Читаем В пыли этой планеты полностью

Как мы можем интерпретировать или осмыслять мир, который являет себя в виде разрушительной стихии? В западной культуре имеются прецеденты такого мышления. В Древней Греции этому дается мифологическая интерпретация — греческая трагедия, например, не только задается вопросами о роке и судьбе, но также и показывает мир как одновременно родной и чуждый человеку, мир подконтрольный нам и мир как игрушку богов. Ответ Средневековья и христианской мысли раннего Нового времени, напротив, преимущественно теологический — длительная традиция апокалиптической литературы, равно как и схоластические рассуждения о природе зла, загоняет не-человеческий мир в моральные рамки вопроса о спасении. В модерном переплетении господства научного знания, индустриального капитализма и того, что Ницше провозгласил как смерть Бога, не-человеческий мир обретает иную ценность. Ответ модерна преимущественно экзистенциальный — это вопрошание о роли, которую отдельный человек и человеческие сообщества играют в свете современной науки, высоких технологий, индустриального и постиндустриального капитализма и мировых войн.

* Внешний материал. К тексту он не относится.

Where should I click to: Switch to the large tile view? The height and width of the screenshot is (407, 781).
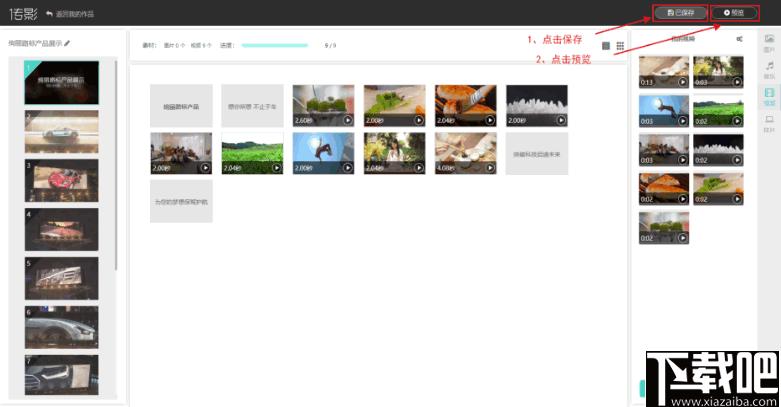click(x=606, y=46)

Современный циник, каковым я давно себя считаю, мог бы ответить, что мы по-прежнему живем в рамках всех этих интерпретаций и что изменился лишь их внешний вид: мифологическая интерпретация стала сырьем для индустрии культуры, производящей высокобюджетные, изобилующие компьютерной анимацией фильмы и сопутствующие им товары; теологическая интерпретация пропитала собой политическую идеологию и религиозный фанатизм; экзистенциальная интерпретация была переориентирована на задачи саморазвития и консьюмеристскую терапию. Во всем этом может и содержится доля истины, но гораздо важнее выяснить, почему все эти способы интерпретации — мифологическая, теологическая, экзистенциальная — в качестве исходного допущения используют человекоцентричный взгляд на мир как на мир «для нас», человеческих существ, живущих в человеческих обществах и управляемых человеческими ценностями. Разумеется, древние греки отдавали себе отчет, что мир не всецело во власти человека, тем не менее они персонифицировали не-человеческий мир в пантеоне человекоподобных существ и своих слишком человеческих богов, движимых ревностью, алчностью и похотью. То же самое можно сказать и о христианской интерпретации, которая персонифицирует сверхъестественное (ангелы и демоны, Бог-отец, поочередно любящий и карающий), но в свою очередь перестраивает порядок мира в рамках моральной экономики греха, долга и воздаяния в посмертной жизни. Экзистенциальная модель с ее этическим императивом выбора, свободы и воли вопреки научному и религиозному детерминизму, втягивает мир в солипсистский круговорот тревоги одинокого человека. Короче говоря, когда не-человеческий мир проявляет себя столь двойственными способами, в ответ на это мы чаще всего пытаемся встроить этот нечеловеческий мир в господствующий тип антропоцентризма. В конце концов, как еще можно понять этот мир, если не в виде человеческого мира?

Однако один из главных уроков продолжающейся дискуссии по поводу глобального изменения климата состоит в том, что все эти подходы не работают. Взамен мы можем предложить новую терминологию для осмысления проблемы не-человеческого мира. Назовем мир, в котором мы живем миром-для-нас. Это мир, который мы как человеческие существа интерпретируем и осмысляем, мир, с которым мы чувствуем связь или отчуждение, мир, частью которого мы являемся и который вместе с тем отделен от человека. Но этот мир-для-нас, разумеется, не ограничивается человеческими притязаниями; мир часто «огрызается», сопротивляется или игнорирует наши попытки поместить его целиком в форму мира-для-нас. Назовем миром-в-себе это в чем-то недоступное, но уже данное состояние, которое мы затем превращаем в мир-для-нас. Мир-в-себе — парадоксальное понятие: в тот момент, когда мы думаем о нем и пытаемся воздействовать на него, он прекращает быть миром-в-себе и становится миром-для-нас. Значительная часть этого парадоксального мира-в-себе обоснована наукой — производством научного знания о мире и техническими средствами воздействия на него.

Даже если существует нечто, что не является миром-для-нас, и даже если мы можем назвать это миром-в-себе, этот мир-в-себе устанавливает горизонт мысли, всегда уходящий за границы интеллигибельности. Как ни прискорбно это звучит, но лучшим напоминанием о мире-в-себе является его проявление в виде природных катастроф. Дискуссии о долгосрочных последствиях изменения климата также напоминают о мире-в-себе, особенно когда за ними украдкой маячит призрак вымирания. Используя передовые прогностические модели, мы даже нарисовали себе картину, что случится с миром, если человечество исчезнет. Таким образом, хотя мы никогда не можем испытать мир-в-себе, мы, по-видимому, фатально связаны с ним, как с пределом, устанавливающим, кто мы такие в качестве человеческих существ.